THE TASK:
Find the word "agent" in the records below. List each line containing it.

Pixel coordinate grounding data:

◆ ◆ ◆

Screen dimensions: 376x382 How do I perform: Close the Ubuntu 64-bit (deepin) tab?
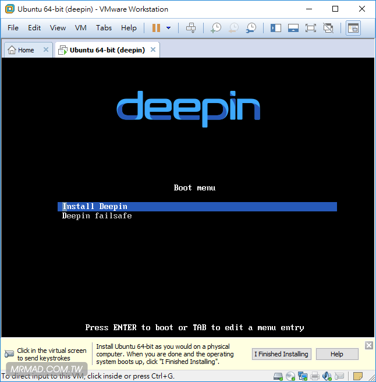click(153, 50)
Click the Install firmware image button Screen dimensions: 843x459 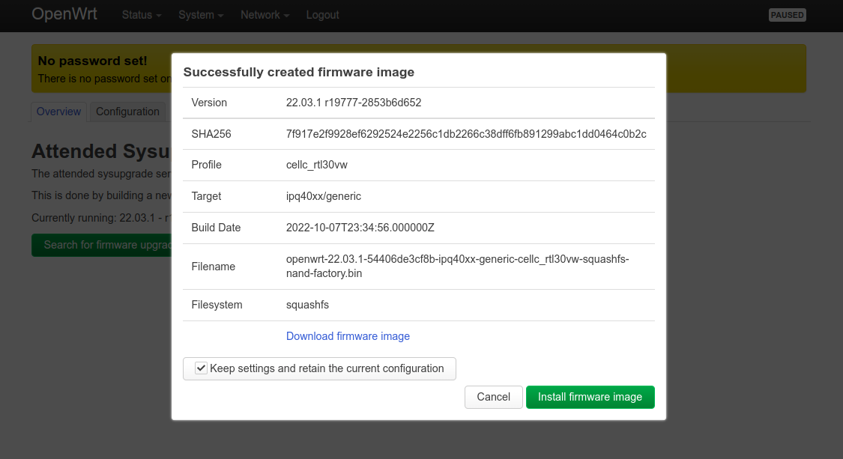tap(590, 397)
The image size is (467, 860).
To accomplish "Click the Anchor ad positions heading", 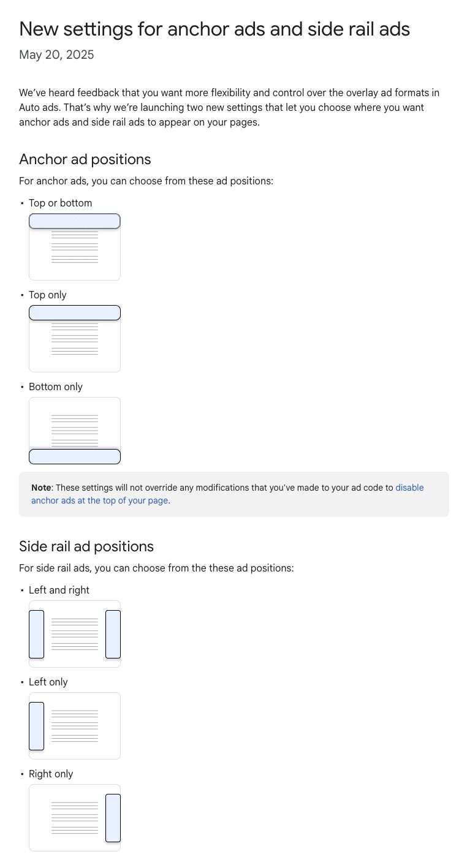I will (x=85, y=159).
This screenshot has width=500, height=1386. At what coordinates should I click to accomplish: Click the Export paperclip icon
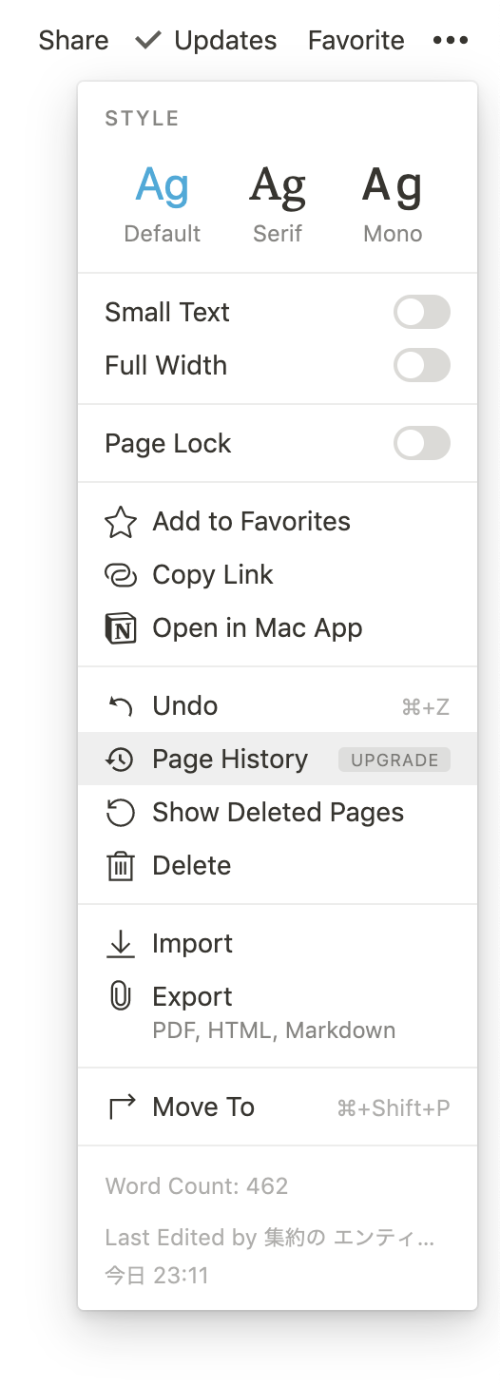click(121, 997)
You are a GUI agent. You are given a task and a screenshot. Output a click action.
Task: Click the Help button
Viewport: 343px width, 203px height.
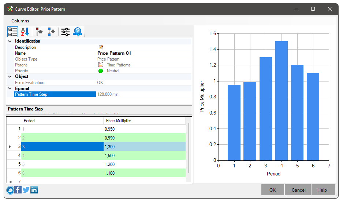(322, 190)
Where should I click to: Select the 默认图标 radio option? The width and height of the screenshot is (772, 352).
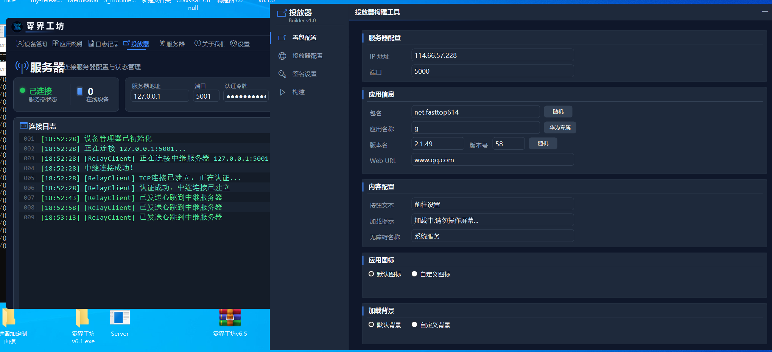(x=371, y=274)
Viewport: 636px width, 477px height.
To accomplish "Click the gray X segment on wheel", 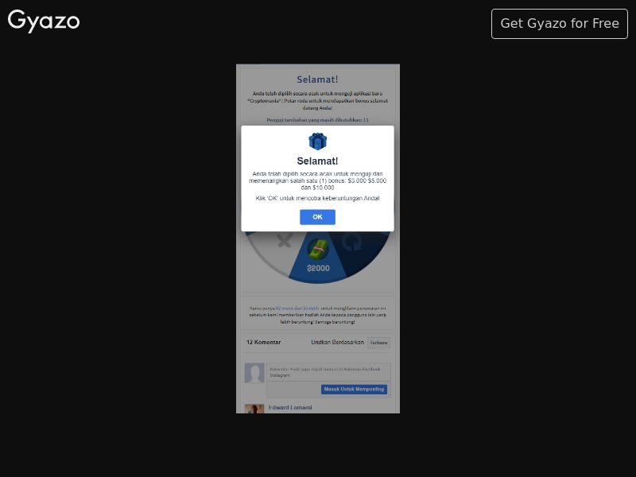I will (285, 241).
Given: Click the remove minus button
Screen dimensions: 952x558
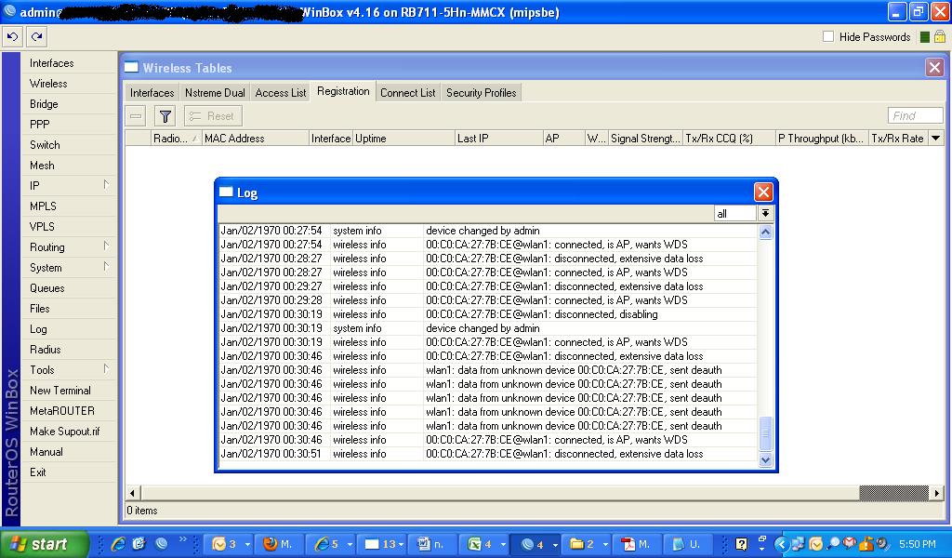Looking at the screenshot, I should (x=136, y=115).
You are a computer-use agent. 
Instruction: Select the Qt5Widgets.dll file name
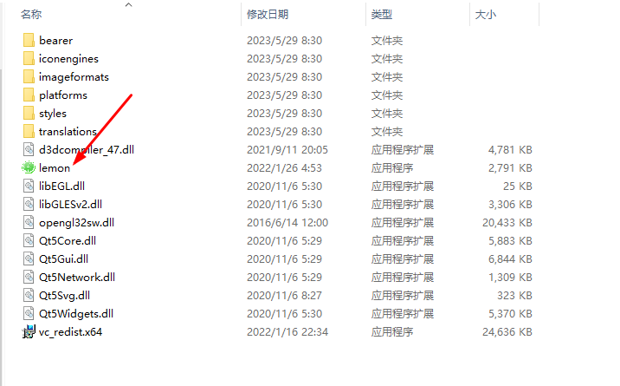coord(76,313)
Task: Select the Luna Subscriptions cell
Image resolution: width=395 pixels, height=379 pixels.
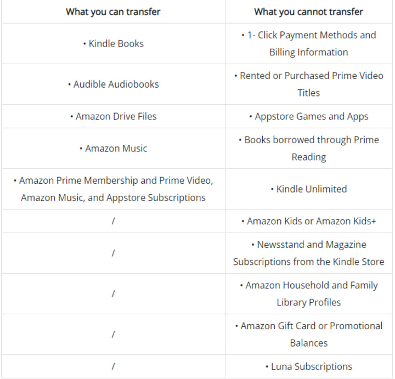Action: 308,366
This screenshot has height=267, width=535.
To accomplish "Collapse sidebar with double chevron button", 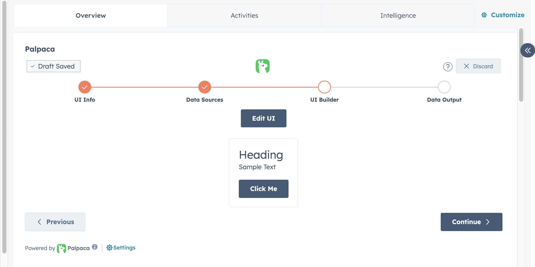I will (527, 50).
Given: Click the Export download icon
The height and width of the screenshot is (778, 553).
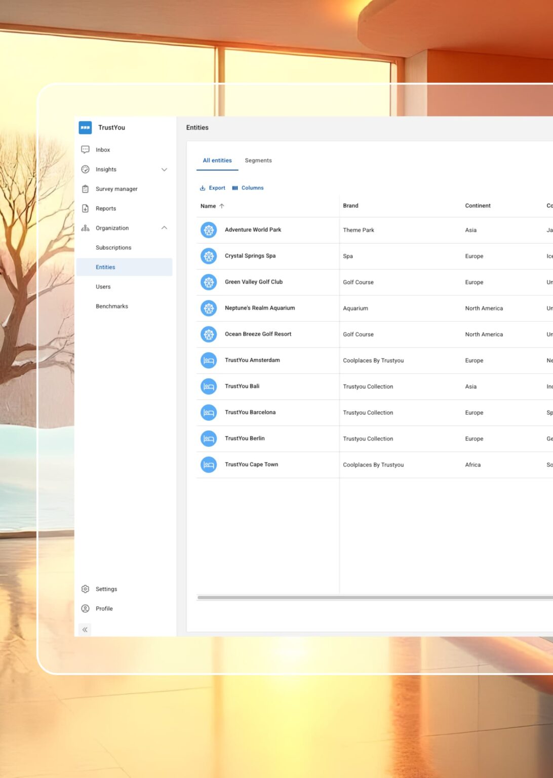Looking at the screenshot, I should (x=203, y=188).
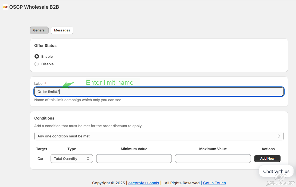The height and width of the screenshot is (187, 296).
Task: Click the Get in Touch link
Action: pyautogui.click(x=214, y=183)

◆ ◆ ◆

SOLVED EXERCISE:
You are a GUI agent. You are given a task and a screenshot. Output a click action.
You are a computer-use agent. 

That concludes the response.